> _Work task_
Begin at the line that holds "At what coordinates" and copy each line exactly until the data below ends, including that last line but no pictures.

Stored dataset items:
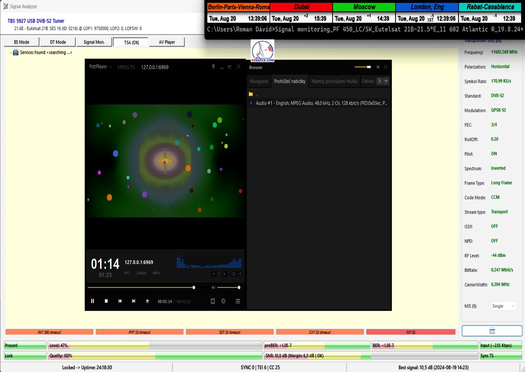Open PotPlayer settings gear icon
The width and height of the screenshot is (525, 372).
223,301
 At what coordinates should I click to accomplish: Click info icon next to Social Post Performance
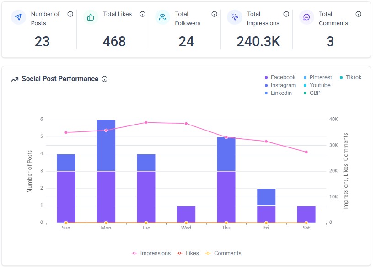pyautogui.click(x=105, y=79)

> _Solution_
 At what coordinates should I click to accomplish: Click info icon next to Social Post Performance
pyautogui.click(x=105, y=79)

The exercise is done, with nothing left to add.